Some core areas of Emotional Intelligence include:

 – Self-awareness. You can’t have emotional intelligence without a strong sense of self-awareness. From a leadership standpoint, self awareness is crucial in order to lead with a sense of purpose, authenticity, openness, and trust. Self-awareness gives successes and failures meaning and context. And by giving us a better understanding of who we are, self-awareness lets us better understand what we need most from other people, to complement our own deficiencies.

– Self-regulation. When conflict arises, it is natural and human nature for tempers to flair. People may raise their voice and/or become defensive. An individual with emotional intelligence practices self-regulation to help diffuse the tension and lower the temperature in these situations. They may achieve this through deep breathing exercises, looking at challenges as learning opportunities instead of failures, and practicing radical acceptance of any emotion they are feeling so they can address it in a calm manner.

– Motivation. Consider exploring the individual “why” as well as the collective “why” the team exists. Take time out and celebrate wins. If there is a new objective, revisit the “why” and break down your to-do list into easy-to-accomplish tasks. If one is struggling, they may need to work with an accountability partner or coach, or be placed on a performance improvement plan with a measurable plan to achieve goals.

– Empathy. Empathy is all about putting yourself in the other person’s shoes. Individuals who are egoistic and struggle with narcissism will have a difficult time with this. Team members who struggle with apathy and fatigue or burnout may also have a difficult time with empathy when they interact with clients and/or other team members. Leaders sometimes are accused of lacking empathy when it comes to course correction with their team, for not being able to be fair and equitable, for having a punishment that wasn’t warranted based on the offense. It’s crucial leaders put themselves in the shoes of the their team members and find out why someone may be performing at a different level than before: is a process that tripping them up? is it another employee? are they dealing with a health issue? could they have something going on outside of work that is making it hard to concentrate? Learning to ask questions from a place of empathy can improve relationships between managers and their team.
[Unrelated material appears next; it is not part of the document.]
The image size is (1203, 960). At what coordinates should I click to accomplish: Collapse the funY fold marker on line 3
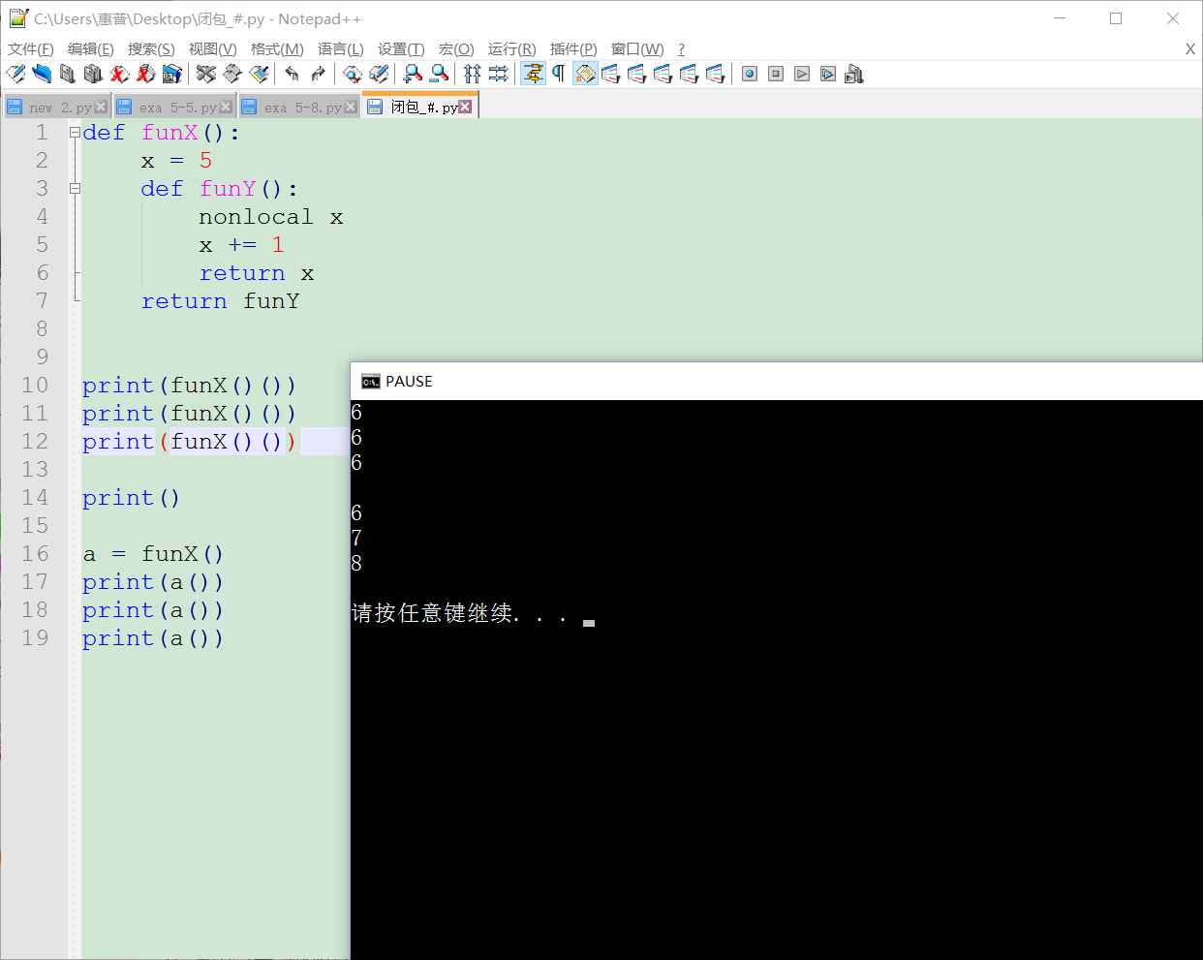coord(75,189)
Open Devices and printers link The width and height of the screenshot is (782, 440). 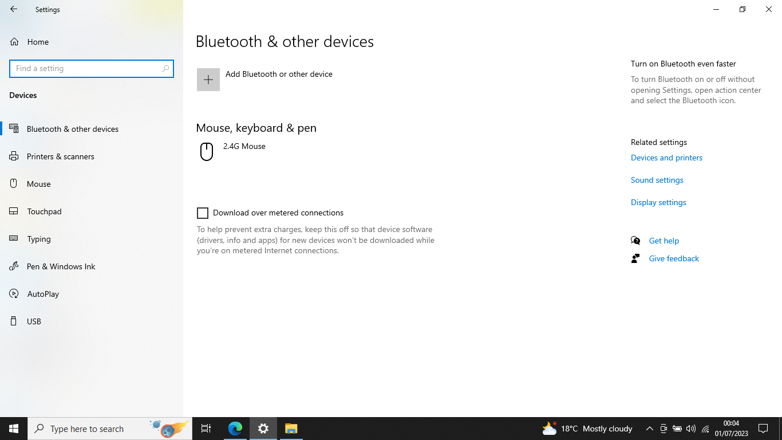[666, 158]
– Social skills. Some people have never learned to “read a room” so by learning about other culture’s traditions, manners, and putting yourself in new situations, you can learn to improve social skills. Try to pay attention to your body language and maintain eye contact. Practicing active listening, and consider this quote from Gandhi: “Speak only if it improves upon silence.”

Seasons of Learning

One tactic helpful for many organizations is having monthly and quarterly themes to focus on one main soft skill or a series of similar learning opportunities can help keep opportunities for improvement in mind while operating. Additionally, ensuring new hires are on board with the soft skills as well as the hard skills required to obtain objectives is crucial during periods of transition. Analyzing the success of these educational offerings should not be difficult because leaders and team members alike should see the fruits of this labor with the key signatures of healthy teams.

Signatures of a Healthy Team

Healthy teams have shared vision, clarity of purpose, equitable alignment of tasks, measurable productivity, accountability, and results worth celebrating. Businesses will have lower turnover, happier employees, growth opportunities, and ability to quickly respond to a changing market.

The individual members will feel freer to provide feedback to improve the mission of the organization and generally people will report how they look forward to spending their time achieving goals because the team as a whole is moving forward toward their goal as well as the individual obtaining their individual personal and professional goals.

Team building is work. When done right, it shouldn’t feel like work and it is absolutely worthy of your time and effort.